• **Exercise brief**:
Your task is to print, exactly and only, the lines from the start of the entries below through the line with "The width and height of the screenshot is (1044, 486).". Include both ends, but skip the pictures.

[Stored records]
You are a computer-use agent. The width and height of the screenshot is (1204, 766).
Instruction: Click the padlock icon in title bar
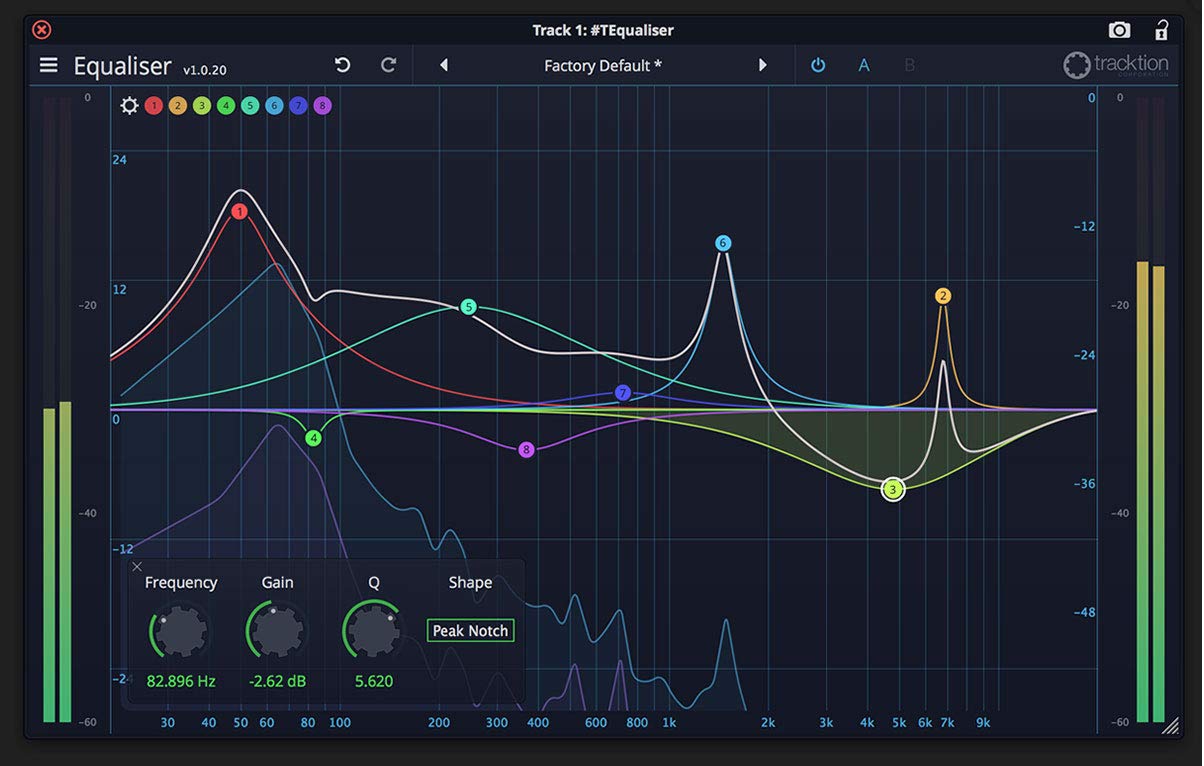pyautogui.click(x=1161, y=29)
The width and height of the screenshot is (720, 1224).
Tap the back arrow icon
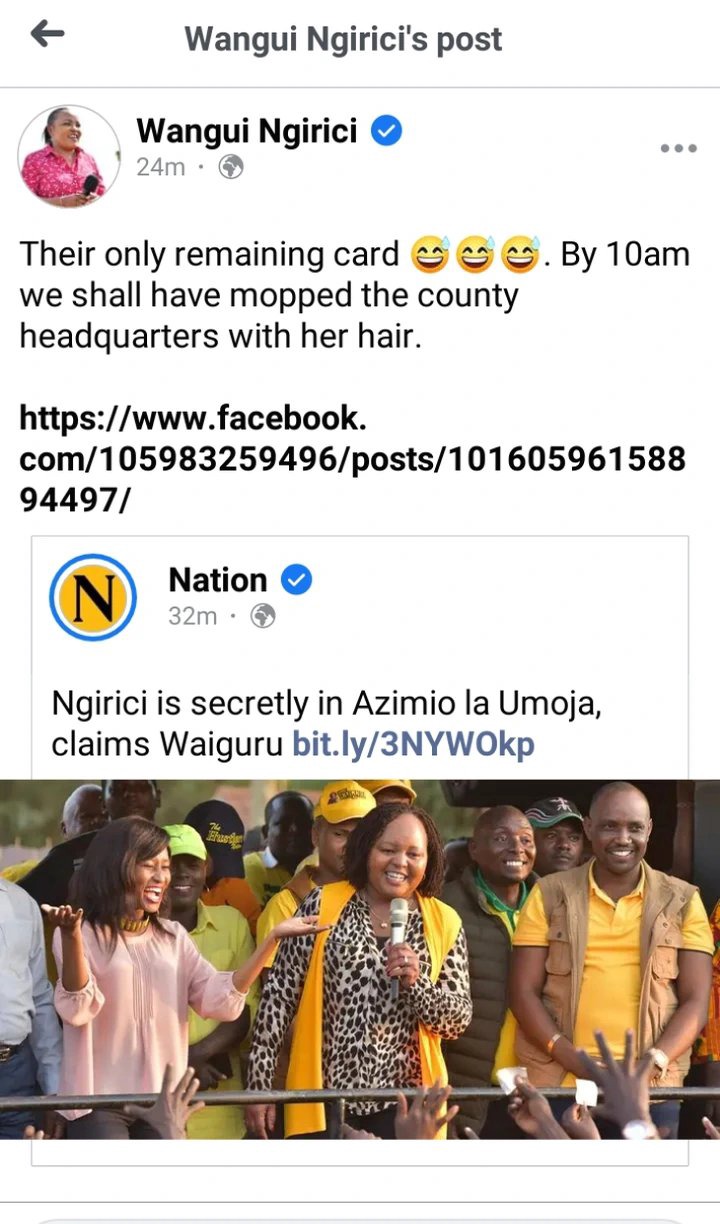(x=47, y=35)
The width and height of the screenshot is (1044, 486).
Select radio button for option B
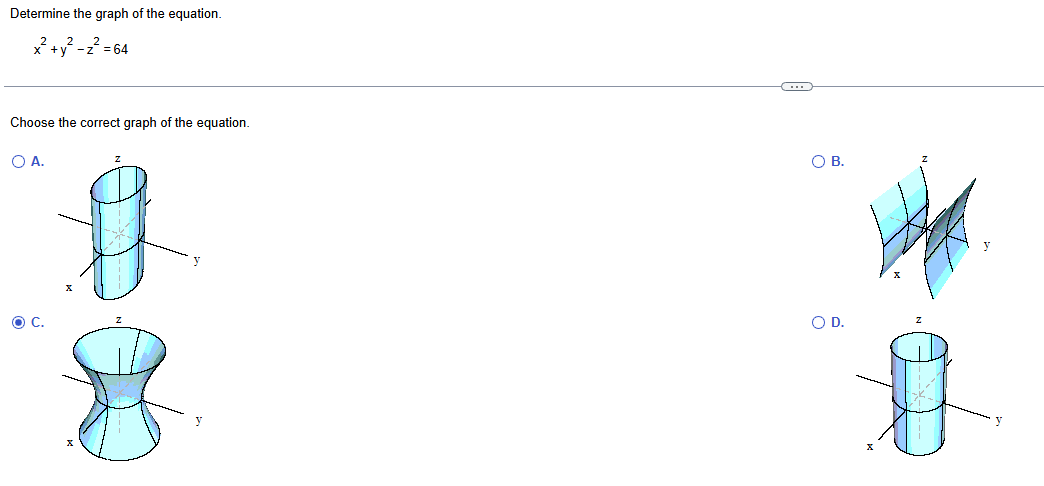tap(819, 161)
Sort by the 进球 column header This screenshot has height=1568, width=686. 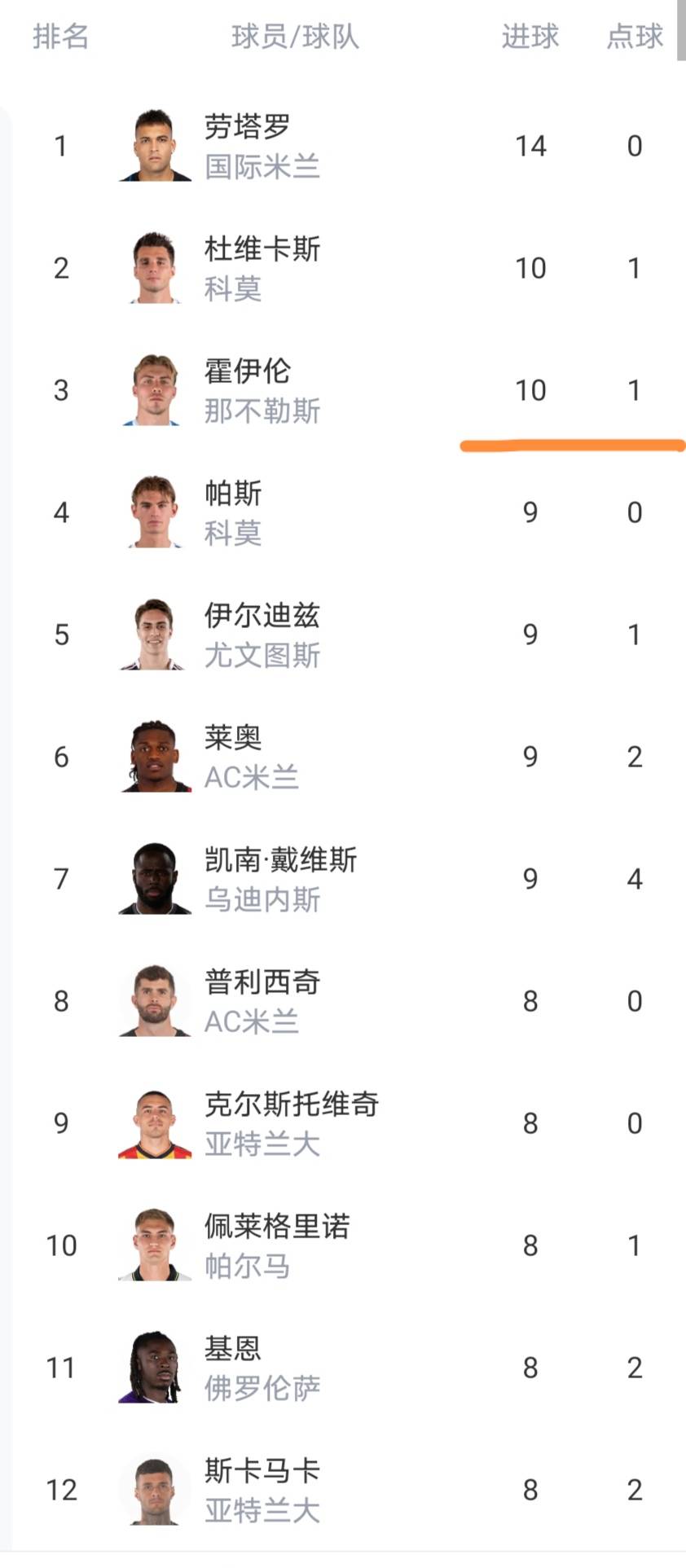tap(530, 37)
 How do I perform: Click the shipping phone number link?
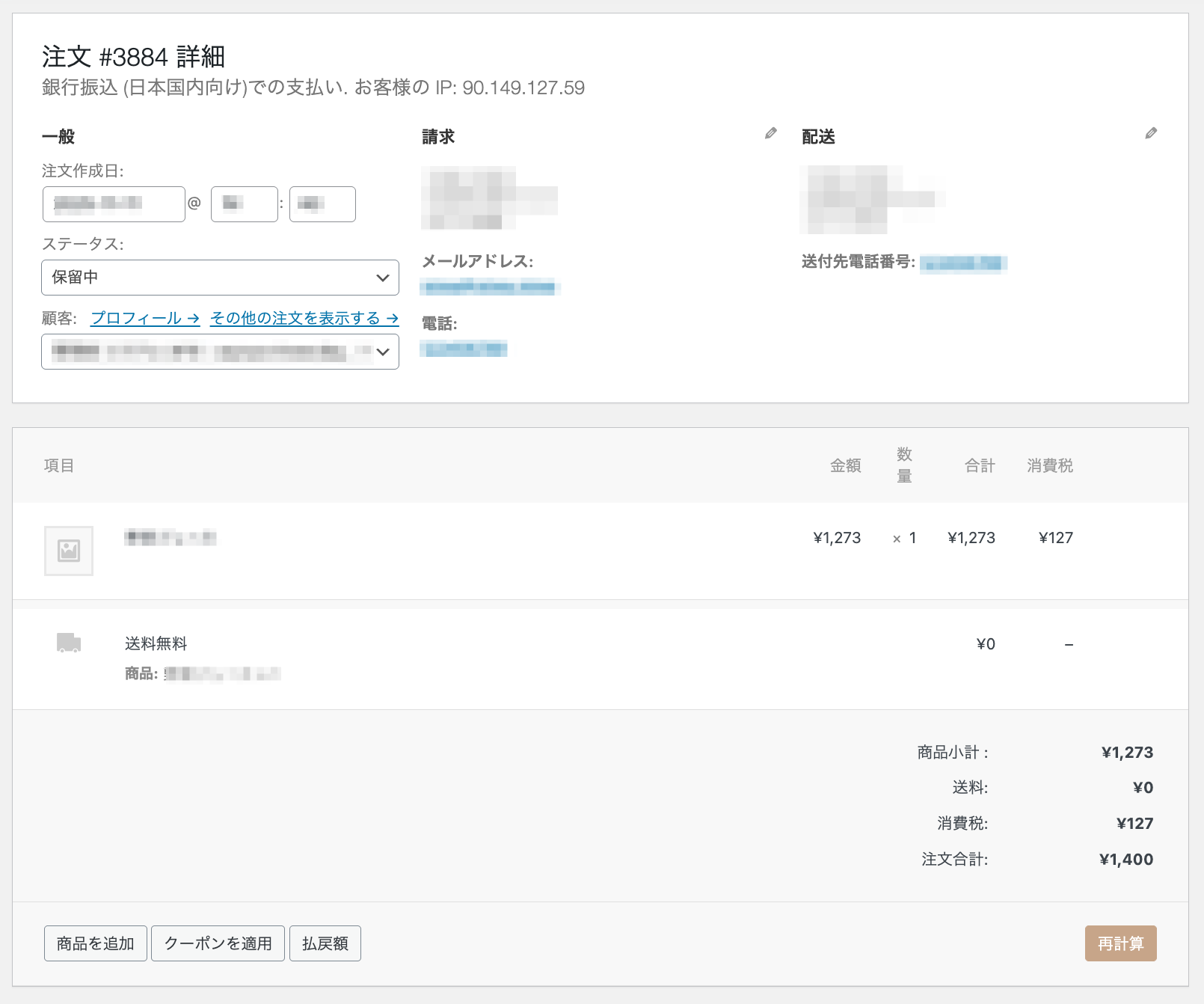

• **Completed exercise**:
You are a computer-use agent. The width and height of the screenshot is (1204, 766).
Instruction: Click the padlock icon in title bar
pyautogui.click(x=1161, y=29)
The width and height of the screenshot is (720, 1224).
Tap the back arrow icon
(x=47, y=35)
The width and height of the screenshot is (1044, 486).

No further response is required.